Willie’s crooning is also available on iTunes, where it has been downloaded so often that it has earned iTunes’ highest popularity rating.
David’s burritos topples Goliath’s burgers
Chipotle operates less than 1,300 stores worldwide, a fraction of the more than 5,600 Taco Bell locations and 23,000-plus Subway sandwich shops. But it’s hardly a struggling dwarf. The company’s sales grew nearly 25 percent in 2011. Online magazine Slate has called Chipotle’s 46-year-old founder, Steve Ells, the Steve Jobs of the restaurant industry.
How do you earn this kind of street cred? How do you go up against a slew of competitors jamming 15 commercials into the average kid’s day? Clearly, uniqueness is your only option.
Chipotle owns a distinctive place in the oh-so-crowded world of fast food (known in the industry as quick-service restaurants, or “fast casual” restaurants). Chipotle has cultivated die-hard customer loyalty for its stated commitment to sustainable agriculture. For example, it buys pork for its burritos from pigs that are raised outside, not in factory buildings, are not given antibiotics and eat a vegetarian diet.
Chipotle’s competitors, however, market the Don Draper way. They shout. They fill the airways with blaring commercials showcasing mouth-watering tacos, burgers and ribs.
The end of shouting
Fifty years ago, when the U.S. population was barely half of today’s census, this approach worked. A marketer could reach about 75 percent of the population just by advertising for a week on a half-hour nightly news program on one of the three national TV networks.
That was then. This is now, with 500-plus channels now on cable TV and somewhere around 300 million websites. The company has made its products such a clear choice that airing just one TV commercial generates hundreds of thousands of YouTube visits each week.
Whereas most big fast-food sellers shout about their wares, Chipotle whispers. And people the world over listen. Why? Chipotle’s messages have meaning to its audience.

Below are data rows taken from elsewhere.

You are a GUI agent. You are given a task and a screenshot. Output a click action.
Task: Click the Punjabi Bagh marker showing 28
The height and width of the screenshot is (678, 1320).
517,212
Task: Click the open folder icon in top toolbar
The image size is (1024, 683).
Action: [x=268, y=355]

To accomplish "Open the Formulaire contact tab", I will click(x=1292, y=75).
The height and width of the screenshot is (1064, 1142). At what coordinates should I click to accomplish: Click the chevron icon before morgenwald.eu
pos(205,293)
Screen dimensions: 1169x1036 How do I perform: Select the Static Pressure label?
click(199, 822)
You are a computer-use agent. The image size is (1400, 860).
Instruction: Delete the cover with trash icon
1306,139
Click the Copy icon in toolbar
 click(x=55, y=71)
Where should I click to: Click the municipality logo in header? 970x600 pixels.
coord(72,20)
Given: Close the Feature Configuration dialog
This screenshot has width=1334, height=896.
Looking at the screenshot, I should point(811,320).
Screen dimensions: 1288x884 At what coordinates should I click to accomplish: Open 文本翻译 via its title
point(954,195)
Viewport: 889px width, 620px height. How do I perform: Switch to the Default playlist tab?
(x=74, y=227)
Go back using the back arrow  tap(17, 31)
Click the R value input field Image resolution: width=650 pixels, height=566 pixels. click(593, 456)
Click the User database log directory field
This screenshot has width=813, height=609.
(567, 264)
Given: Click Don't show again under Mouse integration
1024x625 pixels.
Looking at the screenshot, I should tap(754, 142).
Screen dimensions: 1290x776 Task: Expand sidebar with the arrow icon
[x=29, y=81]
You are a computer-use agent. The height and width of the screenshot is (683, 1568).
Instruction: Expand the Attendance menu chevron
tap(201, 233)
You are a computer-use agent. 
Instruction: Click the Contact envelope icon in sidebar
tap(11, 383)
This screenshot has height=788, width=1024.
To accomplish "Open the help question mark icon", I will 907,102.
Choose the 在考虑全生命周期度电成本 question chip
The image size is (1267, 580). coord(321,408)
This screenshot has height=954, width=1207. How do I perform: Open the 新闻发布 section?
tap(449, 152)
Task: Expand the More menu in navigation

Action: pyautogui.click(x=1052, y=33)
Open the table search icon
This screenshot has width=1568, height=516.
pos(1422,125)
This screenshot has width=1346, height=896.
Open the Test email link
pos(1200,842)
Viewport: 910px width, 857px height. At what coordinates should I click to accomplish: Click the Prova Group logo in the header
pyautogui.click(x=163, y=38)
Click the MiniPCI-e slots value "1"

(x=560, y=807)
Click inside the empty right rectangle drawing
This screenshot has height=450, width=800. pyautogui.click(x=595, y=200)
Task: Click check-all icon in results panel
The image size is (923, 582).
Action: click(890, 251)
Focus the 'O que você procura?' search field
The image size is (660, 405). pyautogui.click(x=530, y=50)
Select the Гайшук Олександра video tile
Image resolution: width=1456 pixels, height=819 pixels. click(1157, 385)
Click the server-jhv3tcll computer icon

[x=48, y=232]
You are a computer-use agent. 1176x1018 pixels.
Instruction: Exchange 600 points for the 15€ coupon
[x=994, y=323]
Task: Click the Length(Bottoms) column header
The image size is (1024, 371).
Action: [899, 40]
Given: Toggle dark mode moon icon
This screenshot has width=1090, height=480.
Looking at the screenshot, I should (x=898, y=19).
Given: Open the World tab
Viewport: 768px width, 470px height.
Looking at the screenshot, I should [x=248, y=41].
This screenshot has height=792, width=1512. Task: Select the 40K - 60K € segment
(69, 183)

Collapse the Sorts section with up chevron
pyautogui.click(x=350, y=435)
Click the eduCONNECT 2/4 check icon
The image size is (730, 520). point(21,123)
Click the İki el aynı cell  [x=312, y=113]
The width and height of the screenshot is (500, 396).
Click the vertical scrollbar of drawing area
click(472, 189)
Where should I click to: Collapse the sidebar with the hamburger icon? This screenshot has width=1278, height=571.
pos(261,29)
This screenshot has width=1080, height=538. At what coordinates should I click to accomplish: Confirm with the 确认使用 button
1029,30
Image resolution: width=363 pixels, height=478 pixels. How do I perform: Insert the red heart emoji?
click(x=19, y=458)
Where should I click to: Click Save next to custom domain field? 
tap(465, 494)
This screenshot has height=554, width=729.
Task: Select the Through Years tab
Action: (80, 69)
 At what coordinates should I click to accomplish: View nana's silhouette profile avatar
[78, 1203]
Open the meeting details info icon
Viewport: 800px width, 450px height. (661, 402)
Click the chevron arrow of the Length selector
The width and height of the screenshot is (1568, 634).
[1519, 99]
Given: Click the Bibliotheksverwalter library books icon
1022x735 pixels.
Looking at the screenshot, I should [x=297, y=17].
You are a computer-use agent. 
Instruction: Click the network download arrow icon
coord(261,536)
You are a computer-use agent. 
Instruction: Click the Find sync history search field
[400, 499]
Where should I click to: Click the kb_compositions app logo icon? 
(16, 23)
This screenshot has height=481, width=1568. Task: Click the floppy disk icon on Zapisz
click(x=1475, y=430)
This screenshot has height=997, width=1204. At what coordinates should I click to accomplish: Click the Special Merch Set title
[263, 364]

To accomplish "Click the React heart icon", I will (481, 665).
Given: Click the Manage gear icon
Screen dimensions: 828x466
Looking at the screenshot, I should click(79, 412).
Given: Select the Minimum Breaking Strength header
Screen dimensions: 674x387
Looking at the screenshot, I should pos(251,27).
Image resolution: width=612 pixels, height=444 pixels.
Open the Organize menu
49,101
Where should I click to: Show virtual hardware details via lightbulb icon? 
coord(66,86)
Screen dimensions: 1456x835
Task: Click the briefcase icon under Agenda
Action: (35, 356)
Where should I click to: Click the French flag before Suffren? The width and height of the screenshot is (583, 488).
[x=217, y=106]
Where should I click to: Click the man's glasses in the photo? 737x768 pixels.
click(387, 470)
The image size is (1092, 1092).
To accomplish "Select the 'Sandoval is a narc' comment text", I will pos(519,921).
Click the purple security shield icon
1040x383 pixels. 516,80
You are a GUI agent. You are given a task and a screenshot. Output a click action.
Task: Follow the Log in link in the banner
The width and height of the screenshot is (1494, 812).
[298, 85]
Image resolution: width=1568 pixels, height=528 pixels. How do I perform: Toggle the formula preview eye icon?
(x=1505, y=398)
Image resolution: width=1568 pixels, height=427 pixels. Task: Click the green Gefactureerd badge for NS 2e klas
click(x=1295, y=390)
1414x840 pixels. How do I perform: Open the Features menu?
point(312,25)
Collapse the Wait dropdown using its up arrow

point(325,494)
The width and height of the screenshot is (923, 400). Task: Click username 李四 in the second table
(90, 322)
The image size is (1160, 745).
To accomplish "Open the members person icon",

Meaning is defined by personal values, needs, wants and/or beliefs and convictions. There’s no shortage of humans with hardfast values and convictions about how food should be grown and prepared.
You’d expect a fast-food chain to be the last to capitalize on those convictions. How utterly distinctive.
There are two lessons here for medical practices. First, in most cases, advertising a practice the traditional way in newspapers or on TV or billboards just won’t get you lot. The marketplace is already too noisy out there for you to be heard above the din of 15 fast-food commercials daily.
Secondly, be unique. Then talk about it, on your website, in your brochures, on your on-hold telephone messages, and at every possible touch point with patients.
Fortunately, almost all practices only have to compete in their city, not nationally. It’s not so hard to be unique amidst a handful or, at most, a few dozen competitors.
Mind you, you can’t be unique by saying you excel in patient care. Every patient expects that. Prove it. Show uniqueness through action, which is measurable.
Examples of actionable uniqueness include:
- Giving patients online access to some of their medical records.
- Guaranteeing on your website that no patient has to wait 15 minutes before seeing a provider.
- Offering free public seminars on conditions your practice treats.
Yep, any and all of these distinctions take time, money and commitment. But only a minority of practices offer them. In most cities, a practice would be unique in its specialty by offering any two.
And what’s the alternative? Going head to head on TV against McDonald’s and Wendy’s? Don’t even try. You’ll strain your voice trying to shout that loud.